■ RECORDS FOR THIS EXERCISE
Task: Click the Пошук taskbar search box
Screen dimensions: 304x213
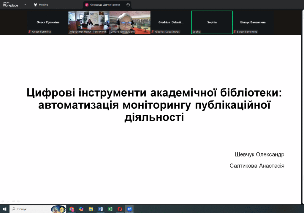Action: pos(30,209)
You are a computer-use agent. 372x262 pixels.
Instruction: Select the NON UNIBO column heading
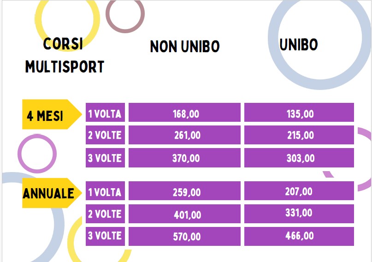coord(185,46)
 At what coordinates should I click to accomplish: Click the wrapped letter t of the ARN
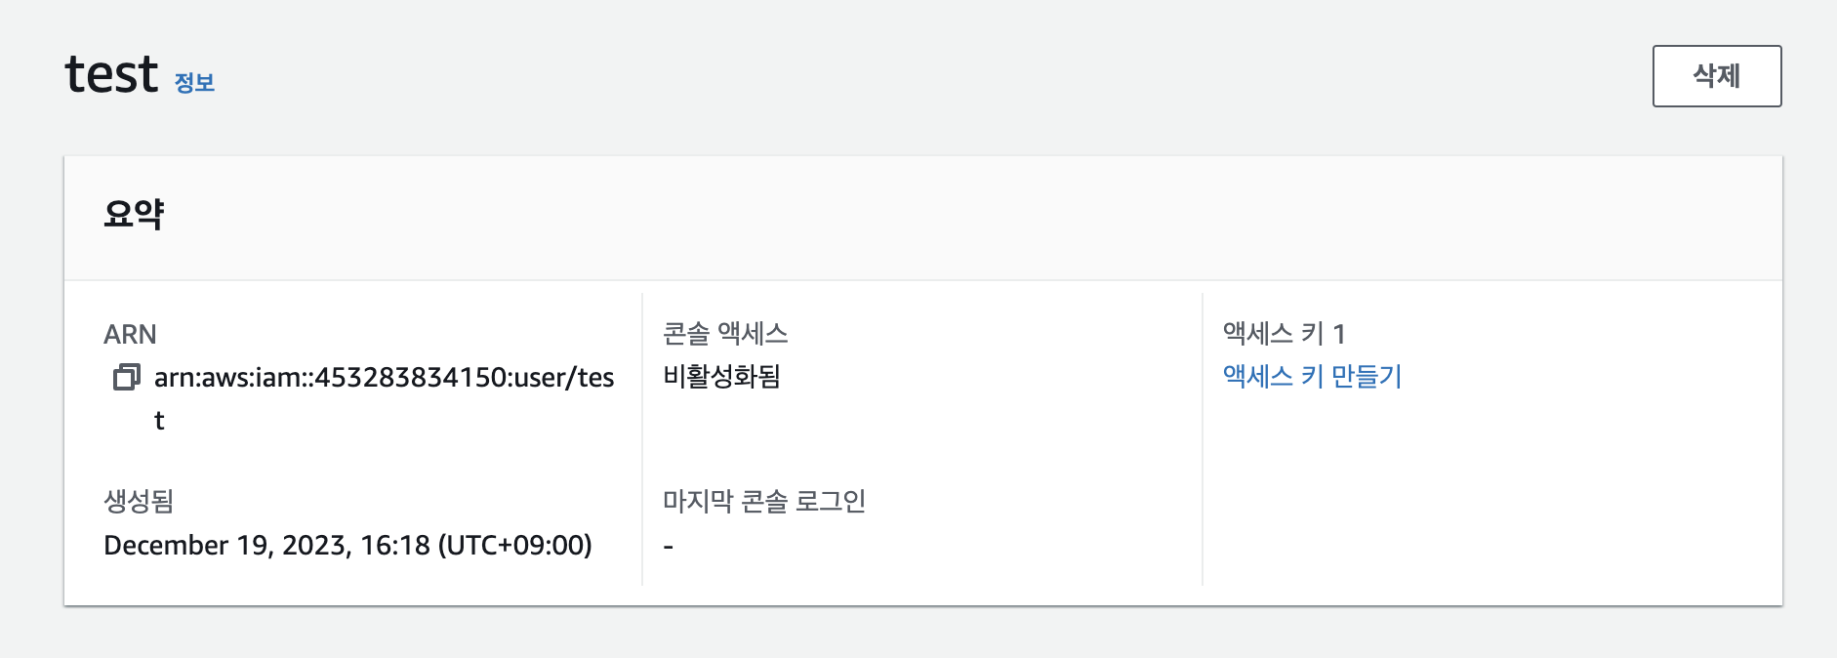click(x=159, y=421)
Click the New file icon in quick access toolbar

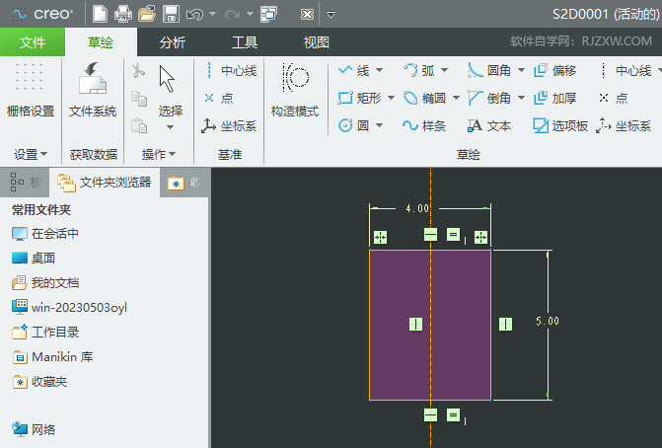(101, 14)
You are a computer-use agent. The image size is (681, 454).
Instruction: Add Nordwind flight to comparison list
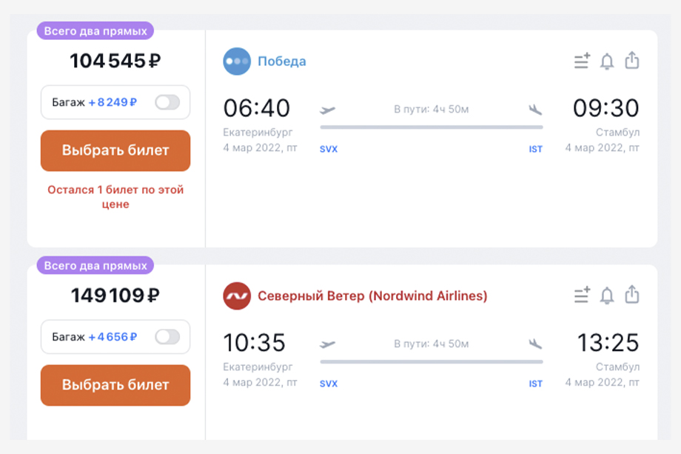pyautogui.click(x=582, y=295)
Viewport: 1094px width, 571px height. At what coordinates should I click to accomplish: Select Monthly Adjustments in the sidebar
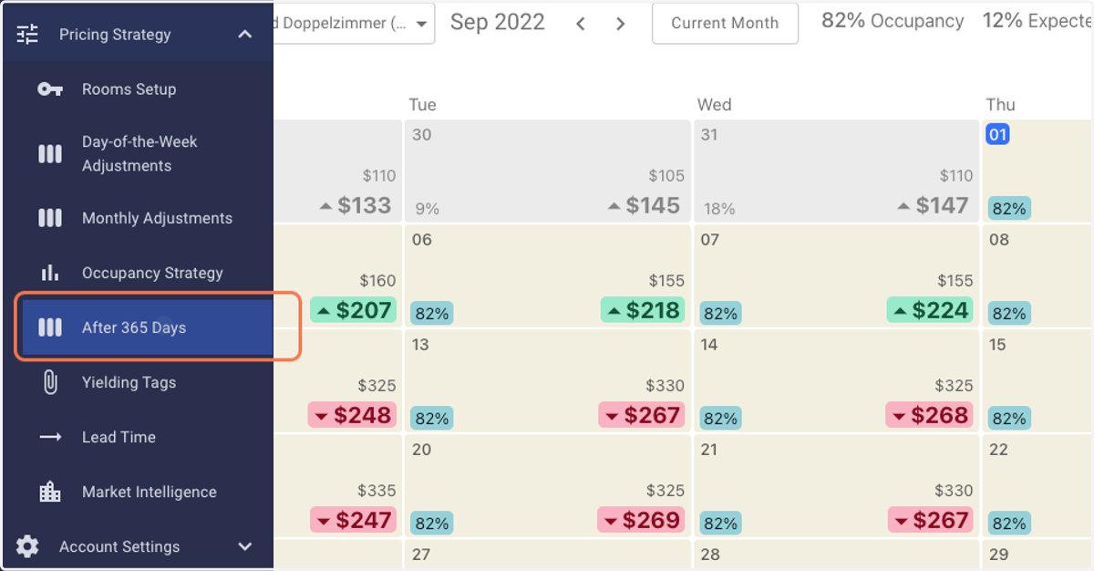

==

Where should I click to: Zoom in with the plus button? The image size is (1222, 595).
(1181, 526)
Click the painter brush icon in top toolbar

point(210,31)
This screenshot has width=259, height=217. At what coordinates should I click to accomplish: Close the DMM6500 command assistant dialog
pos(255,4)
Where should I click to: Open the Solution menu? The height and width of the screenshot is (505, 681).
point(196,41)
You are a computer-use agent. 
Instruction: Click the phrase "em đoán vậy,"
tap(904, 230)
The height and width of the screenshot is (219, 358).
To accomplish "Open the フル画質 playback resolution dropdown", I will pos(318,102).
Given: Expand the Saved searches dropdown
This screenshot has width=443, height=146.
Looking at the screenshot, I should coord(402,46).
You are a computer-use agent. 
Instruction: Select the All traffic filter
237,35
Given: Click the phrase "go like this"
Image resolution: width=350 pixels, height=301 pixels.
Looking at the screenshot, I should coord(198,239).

■ ABOUT THIS EXERCISE
Extract from the data every line where "dropdown" shows up.

■ ANSWER SECTION
To accomplish "Open the フル画質 playback resolution dropdown", I will pos(318,102).
Given: Expand the Saved searches dropdown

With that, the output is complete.